Right now I am reading The Age of Anger, a 2017 book by novelist, essayist, and historian Pankaj Mishra, and I think he offers a much better answer.
Mishra argues that modernity, meaning the decidedly Western secular culture that evolved and spread around the world over the last two centuries or so, has destroyed human wellbeing and made civilized society impossible. It’s fair to say therefore that modernity has made us mean, because we all now recognize on some level that it is built on lies, whether we’re aware of this or not. Modernity dictates what is important, what we are supposed to desire—material wealth, influence and power, freedom—and it pretends to teach us how to acquire those things: hard work (and also luck); following the rules (and also breaking the rules). Right there we can start to see the problem.
More importantly, modernity has produced once again a profound inequality across all those things—wealth, power, freedom—that’s reminiscent of the gilded age. It’s obvious that either what we are told to desire is a lie, or the supposed route to acquiring those things is.
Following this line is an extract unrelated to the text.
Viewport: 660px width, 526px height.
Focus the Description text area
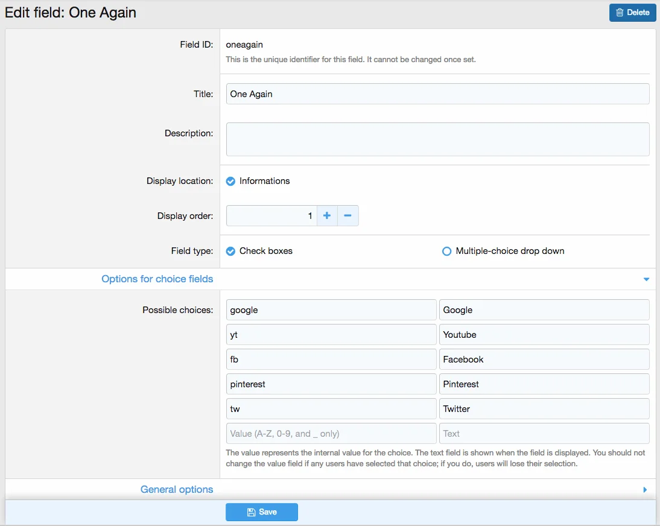click(x=437, y=139)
Probably, we conclude, both are lies.
Understanding that life is a lie has made us mean.
Modernity has its heroes, and these days a lot of those people are bombastic assholes. This is something that does seem relatively new. It’s a golden age for assholes, as Sam Harris recently observed on his podcast. Anyway, it is obvious to everyone that there’s no connection between moral virtue and success. Moral virtue is for suckers and cucks, we are told by those same assholes. Modernity has paved over the disconnect by defining virtue and success as the same thing.
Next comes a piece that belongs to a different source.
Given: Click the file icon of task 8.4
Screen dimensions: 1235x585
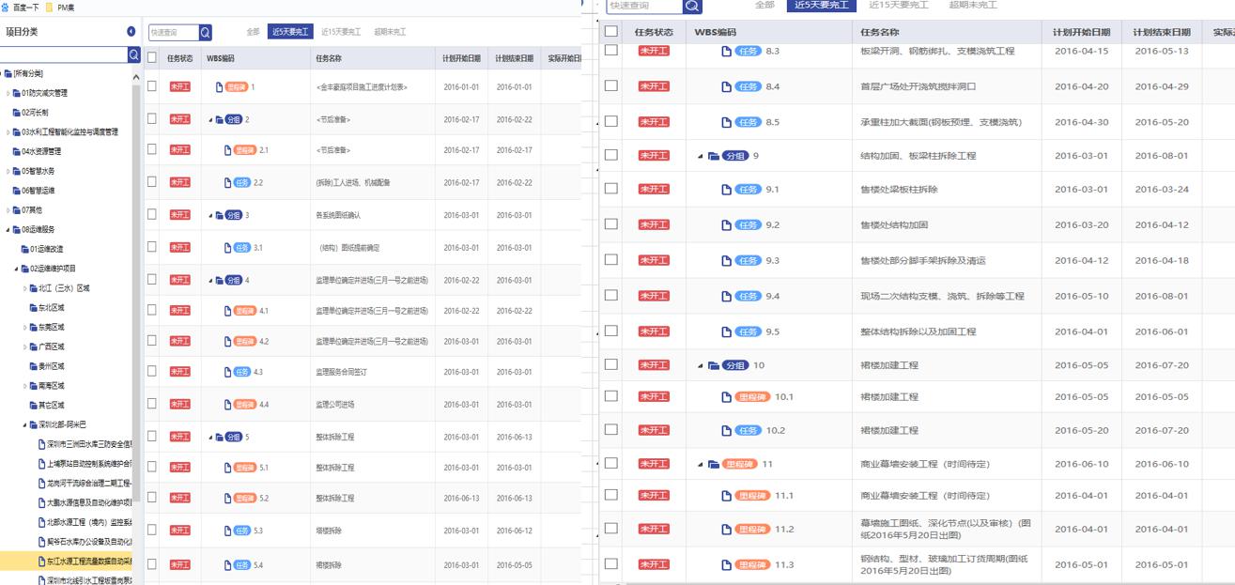Looking at the screenshot, I should (726, 86).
Chasing this concept of virtue, which is not virtuous at all, has made us mean.
Success in the modern world is a zero-sum concept. It is measured only in relative terms, in comparisons to other people. One can only be successful relative to other people, which means that other people must fail. People explain it as Social Darwinism, as if it is a law of nature. Supposedly that is a discredited concept, but it is still a deep part of the modern ethos, at least in terms of how most people believe they should function. Margaret Thatcher (probably someone Brooks admired) famously declared that there’s no such thing as society, which is one operating principle of modernity.
Selfishness as a full-fledged religion has made us mean.
For the people who fail, as they must, it used to be that they could blame it on bad luck or karma or divine providence. Depending on which tradition we’re talking about, a cosmic force might bend towards justice, with rewards (or punishment) awaiting us after death. But either way, on some level it is a comfort to believe that powerful supernatural forces are responsible for our failures. Modernity has scrapped all that, however, which means that the cause of one’s failure either is one’s own personal shortcomings or bad choices, or due to someone else’s incompetence or malice.
Failure, defined in modernity’s terms, makes us mean.
Beside the point
It is tomato season, the brief stretch of weeks in July and August that constitutes the time when tomatoes are worthy of the name. This only time I’ll eat a B.L.T. sandwich.
I once heard someone describe a B.L.T. as a “tomato sandwich seasoned with bacon,” and I am one hundred percent on board with that statement. I am about to have my second one of the day.